Exercise details -
Could you retype exactly the line containing "You are a GUI" and every line after it in the data below, leaving out the pictures?

Exercise input -
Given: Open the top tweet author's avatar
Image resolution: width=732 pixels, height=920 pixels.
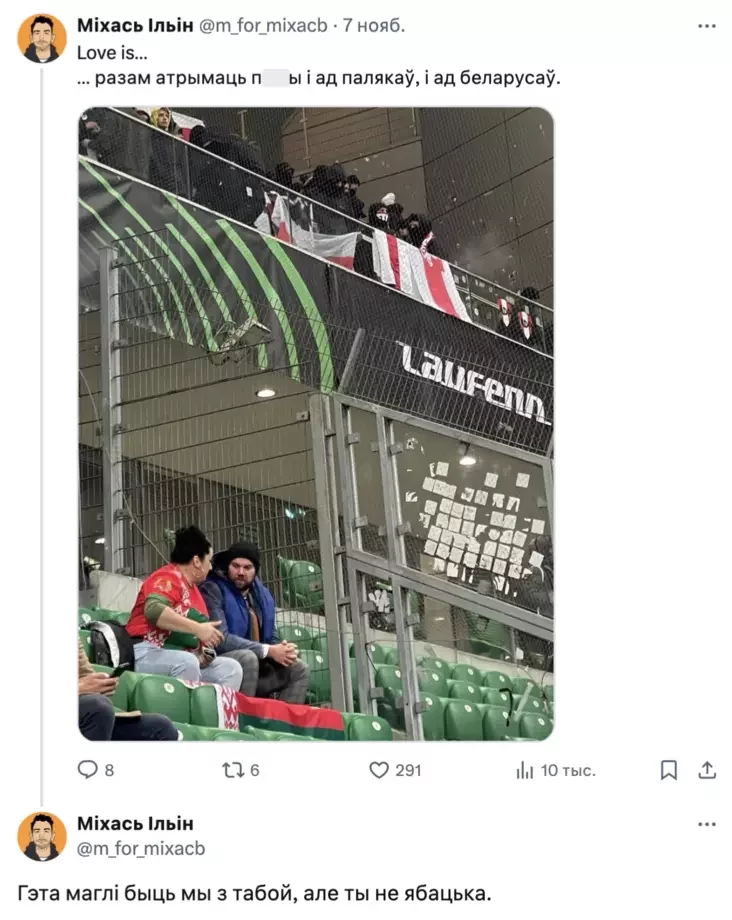Looking at the screenshot, I should (x=42, y=39).
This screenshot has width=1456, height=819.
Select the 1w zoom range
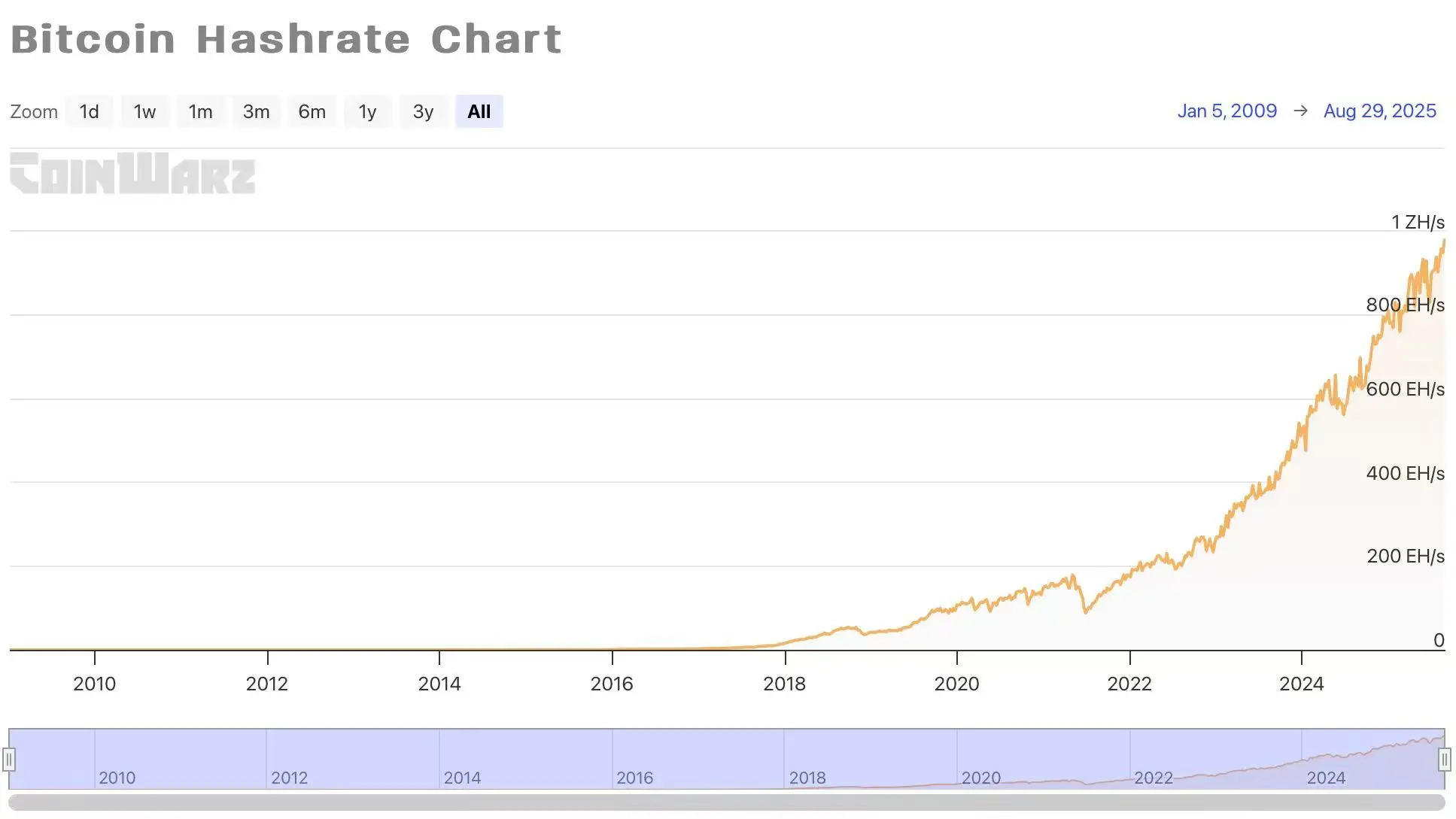(x=144, y=112)
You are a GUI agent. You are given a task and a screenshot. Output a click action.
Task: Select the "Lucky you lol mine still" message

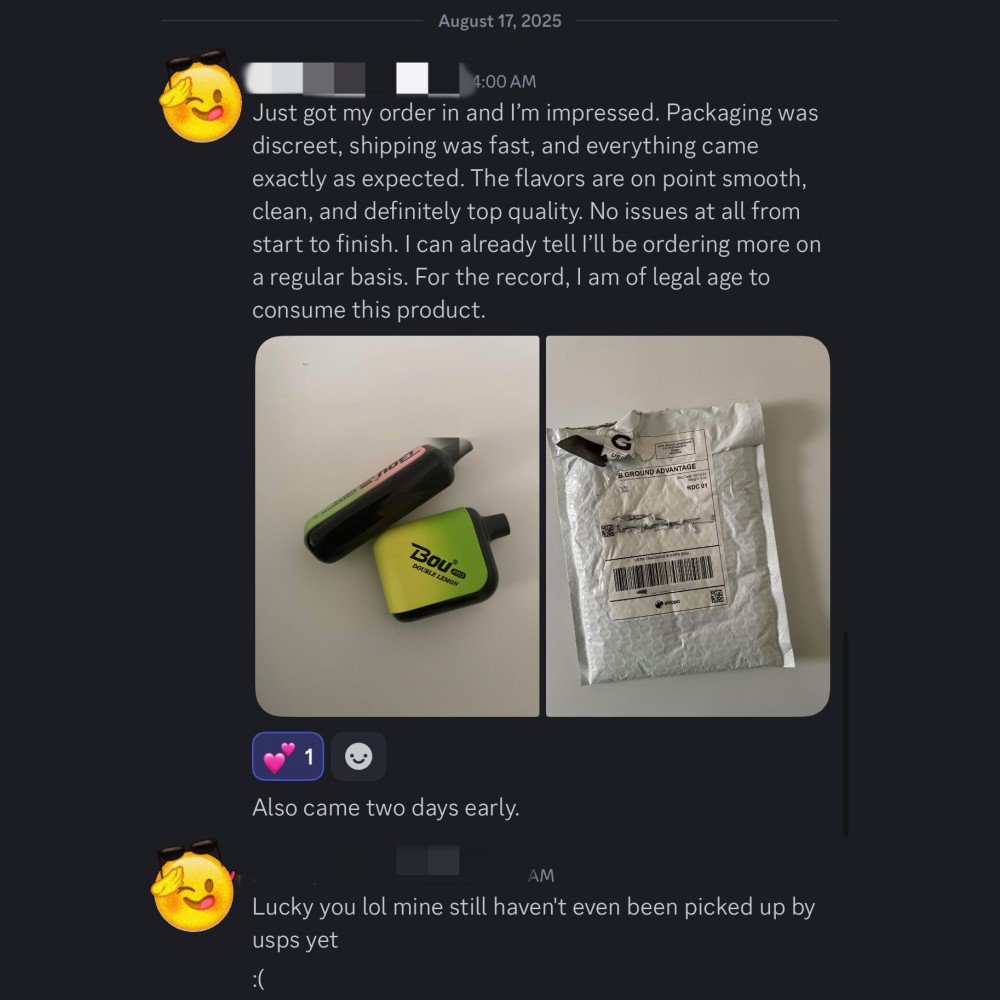[533, 923]
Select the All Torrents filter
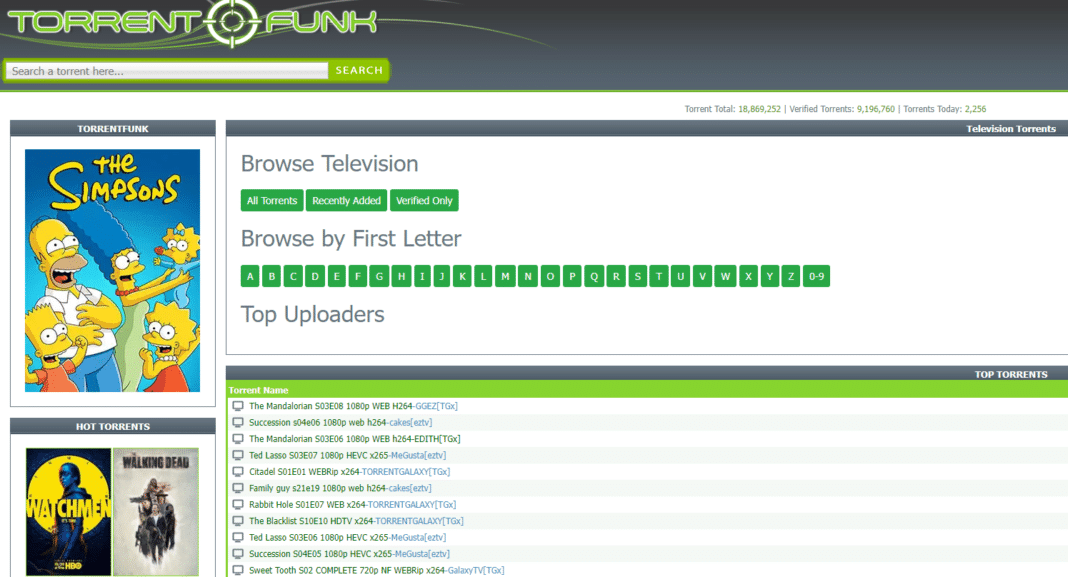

Solution for this task -
You are a GUI agent. You are given a task and a screenshot. Output a click action.
Task: Select the "Lucky you lol mine still" message

[533, 923]
Select the All Torrents filter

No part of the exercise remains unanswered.